How can I deduce the outer type of an inner type in C++?

Question

I have many classes exposing an inner type named Binding. For instance, one of them could be:

struct Message
{
    struct Binding
    {
    };
};

I invoke a function apply like this:

apply< Message >([](Message::Binding& x)
{
    // setup binding fields
});

for I wrote

template <class TMessage, class TBindingExpression>
void apply(const TBindingExpression& expr)
{
    typedef typename TMessage::Binding BindingType;

    BindingType binding;
    expr(binding);

    apply(MessageUtil::typeId< TMessage >(), binding);
}

Since Message is a bit redundant in the way I invoke apply, I would like to make the compiler deduce Message so I can write

apply([](Message::Binding x)
{
    //...
});

So far, I am stuck here:

template <class TBindingExpression>
void apply(const TBindingExpression& expr)
{
    // I get the type of the argument which is Message::Binding in this example
    typedef typename std::tuple_element
    <
        0,
        FunctionTraits< TBindingExpression >::ArgumentTypes
    >
    ::type BindingType;

    // so I can invoke my expression
    BindingType binding;
    expr(binding);

    // But now I need the type of the outer class, i.e.

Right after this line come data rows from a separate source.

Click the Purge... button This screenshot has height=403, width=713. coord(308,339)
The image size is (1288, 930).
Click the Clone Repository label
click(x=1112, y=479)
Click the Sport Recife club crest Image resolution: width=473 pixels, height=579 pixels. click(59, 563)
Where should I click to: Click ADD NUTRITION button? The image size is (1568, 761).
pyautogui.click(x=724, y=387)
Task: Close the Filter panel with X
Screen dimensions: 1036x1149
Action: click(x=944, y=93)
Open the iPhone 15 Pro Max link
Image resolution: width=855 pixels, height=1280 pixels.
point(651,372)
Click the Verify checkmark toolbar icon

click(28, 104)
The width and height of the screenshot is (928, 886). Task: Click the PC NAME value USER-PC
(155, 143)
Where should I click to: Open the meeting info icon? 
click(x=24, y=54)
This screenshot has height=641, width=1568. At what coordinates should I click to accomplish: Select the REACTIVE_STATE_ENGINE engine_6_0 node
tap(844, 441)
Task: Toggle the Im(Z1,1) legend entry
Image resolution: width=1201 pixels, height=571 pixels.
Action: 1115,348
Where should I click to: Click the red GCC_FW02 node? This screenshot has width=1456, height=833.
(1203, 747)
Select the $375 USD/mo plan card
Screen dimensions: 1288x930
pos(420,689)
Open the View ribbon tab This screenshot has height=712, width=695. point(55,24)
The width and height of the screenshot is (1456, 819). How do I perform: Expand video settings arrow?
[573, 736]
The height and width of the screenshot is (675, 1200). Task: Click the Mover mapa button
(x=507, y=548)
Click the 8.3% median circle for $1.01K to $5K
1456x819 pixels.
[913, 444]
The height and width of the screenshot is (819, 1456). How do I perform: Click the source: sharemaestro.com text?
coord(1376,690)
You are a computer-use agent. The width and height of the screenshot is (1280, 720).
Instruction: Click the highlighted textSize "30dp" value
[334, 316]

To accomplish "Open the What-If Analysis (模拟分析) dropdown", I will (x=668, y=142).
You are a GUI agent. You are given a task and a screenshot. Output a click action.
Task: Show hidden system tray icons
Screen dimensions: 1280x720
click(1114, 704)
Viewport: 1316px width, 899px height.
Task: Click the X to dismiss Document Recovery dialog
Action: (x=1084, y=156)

Message
    typedef typename MessageTypeFromBinding< BindingType >::Type MessageType;

    apply(MessageUtil::typeId< MessageType >(), binding);
}

Is there a way to write/achieve MessageTypeFromBinding?

Obviously, that's pure curiosity and cosmetic concerns.

Answer 1

template<class T>struct inner_class_of{using outer_class=T;}; 

struct Message {
  struct Binding:inner_class_of<Message> {
  };
};

template<class T>
inner_class_of<T> get_outer_helper(inner_class_of<T>const&);

template<class T>
using outer_class_of_t = typename decltype(get_outer_helper(std::declval<T>()))::outer_class;

now outer_class_of_t<Message::Binding> is Message.

I made it a bit industrial strength, as it works even if Binding hides outer_class.

You can drop helper and rewrite outer_class_of_t=typename T::outer_class if you prefer.